WHAT TO DO
Copy the lines of the items below exactly, starting at the line that contains "coordinates (231, 274)." and stopping after the line that contains "What do you see at coordinates (283, 338)".

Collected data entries
=== Begin Enclosure ===

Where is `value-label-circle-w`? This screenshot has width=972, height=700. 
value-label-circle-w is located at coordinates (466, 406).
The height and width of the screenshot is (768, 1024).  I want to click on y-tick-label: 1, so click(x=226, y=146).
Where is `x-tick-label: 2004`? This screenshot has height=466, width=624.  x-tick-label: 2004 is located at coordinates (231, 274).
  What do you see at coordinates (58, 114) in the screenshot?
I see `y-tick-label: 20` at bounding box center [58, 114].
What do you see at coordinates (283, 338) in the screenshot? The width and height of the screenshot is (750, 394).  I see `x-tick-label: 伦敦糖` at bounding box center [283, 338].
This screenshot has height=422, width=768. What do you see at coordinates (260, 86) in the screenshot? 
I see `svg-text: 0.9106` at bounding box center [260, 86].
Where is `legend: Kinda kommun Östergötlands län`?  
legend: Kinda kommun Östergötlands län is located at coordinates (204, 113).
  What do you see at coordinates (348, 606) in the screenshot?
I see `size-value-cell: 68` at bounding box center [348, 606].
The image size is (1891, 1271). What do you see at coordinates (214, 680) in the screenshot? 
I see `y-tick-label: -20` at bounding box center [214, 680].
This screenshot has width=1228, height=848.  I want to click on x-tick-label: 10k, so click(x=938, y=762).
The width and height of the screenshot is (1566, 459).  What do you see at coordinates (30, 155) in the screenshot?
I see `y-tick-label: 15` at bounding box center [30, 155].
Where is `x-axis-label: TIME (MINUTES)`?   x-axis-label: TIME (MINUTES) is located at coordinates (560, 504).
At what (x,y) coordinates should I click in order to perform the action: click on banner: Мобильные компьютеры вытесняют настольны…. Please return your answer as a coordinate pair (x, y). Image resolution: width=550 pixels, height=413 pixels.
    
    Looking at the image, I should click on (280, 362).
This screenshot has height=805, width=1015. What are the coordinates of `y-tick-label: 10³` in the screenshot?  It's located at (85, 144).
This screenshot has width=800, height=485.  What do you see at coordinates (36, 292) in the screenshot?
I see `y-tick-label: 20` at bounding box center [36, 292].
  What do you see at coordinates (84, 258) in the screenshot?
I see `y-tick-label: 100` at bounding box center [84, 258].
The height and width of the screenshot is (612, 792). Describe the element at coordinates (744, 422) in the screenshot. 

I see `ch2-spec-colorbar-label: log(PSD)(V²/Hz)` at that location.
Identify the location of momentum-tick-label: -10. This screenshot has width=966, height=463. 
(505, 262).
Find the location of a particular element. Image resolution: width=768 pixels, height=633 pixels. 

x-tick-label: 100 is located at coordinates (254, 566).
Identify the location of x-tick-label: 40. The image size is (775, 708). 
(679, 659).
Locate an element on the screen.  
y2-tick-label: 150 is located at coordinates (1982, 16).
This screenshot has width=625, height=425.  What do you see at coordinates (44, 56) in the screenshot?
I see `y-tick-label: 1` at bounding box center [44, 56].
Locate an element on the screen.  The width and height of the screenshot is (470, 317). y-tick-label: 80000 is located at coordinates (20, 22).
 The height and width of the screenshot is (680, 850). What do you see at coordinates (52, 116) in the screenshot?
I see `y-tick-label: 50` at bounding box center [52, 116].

=== End Enclosure ===

TASK SOLUTION
Where is `x-tick-label: 2004`? This screenshot has height=466, width=624.  x-tick-label: 2004 is located at coordinates (231, 274).
  What do you see at coordinates (58, 114) in the screenshot?
I see `y-tick-label: 20` at bounding box center [58, 114].
What do you see at coordinates (283, 338) in the screenshot? The width and height of the screenshot is (750, 394).  I see `x-tick-label: 伦敦糖` at bounding box center [283, 338].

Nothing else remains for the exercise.